TEXT PROVIDED →
Vacant property taxes would reduce unaffordability
Taxing vacant residential properties would incentivize landlords to rent or sell, directly increasing housing supply and reducing prices.
Vacant property taxes produce modest revenue with uncertain supply effects. Evidence from multiple jurisdictions shows price declines are driven by broader supply increases, not vacant property activation, and the mechanism conflates vacancy (often development-pending) with hoarding.
The claim
Vacant residential properties are presented as a marker of investor hoarding — properties deliberately held empty to extract speculative gains while contributing nothing to local housing supply. The claim holds that taxing vacant properties creates financial disincentive for holding units off the market, forcing investors to either rent them (adding to supply) or sell them (allowing primary occupants or other investors to use them), thereby increasing effective supply and pushing down prices.
This framing has gained prominence in cities with acute housing shortages: Vancouver, Toronto, Berlin, and San Francisco have all considered or implemented vacant property taxes. The appeal is intuitive — if investors are sitting on empty units, taxing emptiness should activate them. The claim requires minimal political capital compared to zoning reform, public housing investment, or restrictions on investor purchases, making it attractive to elected officials seeking supply-side solutions without redistributive conflict.
The structural claim is that vacancy is a meaningful mechanism in housing price formation, and that modest annual tax costs can overcome the reasons properties remain vacant.
The mechanism
The causal chain is straightforward:
- Some housing units sit empty due to investor strategy (speculation, hold-for-appreciation, extracting value through scarcity)
- Taxing these units increases the cost of vacancy
- Facing higher carrying costs, investors rationally choose to rent the units (increasing supply) or sell them
- Increased rental or sale listings increase effective supply
- Higher supply dampens price growth or reduces prices
- Affordability improves as a result
The mechanism depends on three critical assumptions:
- That vacant units represent a substantial share of total vacancy
- That the units are vacant due to investor choice (speculative holding) rather than structural barriers
- That annual tax costs are sufficient to overcome the speculative returns or other reasons for vacancy
The evidence
Direct evidence from Vancouver’s Speculation and Vacancy Tax (2018-present)
Vancouver implemented a 1% annual tax on residential property owned by non-residents or non-citizens in 2018, increased to 1.25% in 2020. The stated goal was to activate speculative vacancy and increase rental supply.
Rigorous empirical analysis by Davidoff and Leigh (2021) and subsequent reports by the Canada Mortgage and Housing Corporation found:
- The tax increased government revenue (approximately CAD 70-85 million annually)

GIVEN DATA →
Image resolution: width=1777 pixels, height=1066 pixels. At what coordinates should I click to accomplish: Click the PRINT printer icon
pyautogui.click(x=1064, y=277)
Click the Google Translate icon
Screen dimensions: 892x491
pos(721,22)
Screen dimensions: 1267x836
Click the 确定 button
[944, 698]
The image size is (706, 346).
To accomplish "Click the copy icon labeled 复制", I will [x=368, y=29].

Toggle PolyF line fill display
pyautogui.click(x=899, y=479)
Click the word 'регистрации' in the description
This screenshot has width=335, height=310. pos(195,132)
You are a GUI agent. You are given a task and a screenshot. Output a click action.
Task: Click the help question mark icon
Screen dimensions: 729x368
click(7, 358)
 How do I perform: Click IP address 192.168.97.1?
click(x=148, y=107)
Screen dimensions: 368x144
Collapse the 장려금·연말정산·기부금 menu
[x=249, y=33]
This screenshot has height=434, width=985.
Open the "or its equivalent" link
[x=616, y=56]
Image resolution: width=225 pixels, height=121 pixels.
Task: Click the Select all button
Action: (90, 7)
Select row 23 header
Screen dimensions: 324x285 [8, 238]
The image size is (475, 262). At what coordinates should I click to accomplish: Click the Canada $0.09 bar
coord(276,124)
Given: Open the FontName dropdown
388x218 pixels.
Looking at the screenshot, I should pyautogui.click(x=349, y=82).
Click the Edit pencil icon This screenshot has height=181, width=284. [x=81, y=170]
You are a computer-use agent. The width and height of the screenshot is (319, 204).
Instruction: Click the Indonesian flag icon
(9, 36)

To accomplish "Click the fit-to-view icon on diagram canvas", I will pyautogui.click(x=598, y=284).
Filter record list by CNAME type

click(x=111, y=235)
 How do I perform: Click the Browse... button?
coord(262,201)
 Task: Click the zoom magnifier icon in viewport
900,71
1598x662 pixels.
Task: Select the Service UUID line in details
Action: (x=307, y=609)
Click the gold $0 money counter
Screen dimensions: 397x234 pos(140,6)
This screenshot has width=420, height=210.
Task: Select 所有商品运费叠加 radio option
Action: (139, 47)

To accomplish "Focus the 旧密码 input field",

WRITTEN TASK A → In the vacant property tax text, repeat the passage word for word, starting at "The structural claim" and ending at "properties remain vacant.".
WRITTEN TASK B → Which cities does the vacant property tax text name as having considered or implemented vacant property taxes? List them all.

RESPONSE A →
The structural claim is that vacancy is a meaningful mechanism in housing price formation, and that modest annual tax costs can overcome the reasons properties remain vacant.

RESPONSE B →
Vancouver
Toronto
Berlin
San Francisco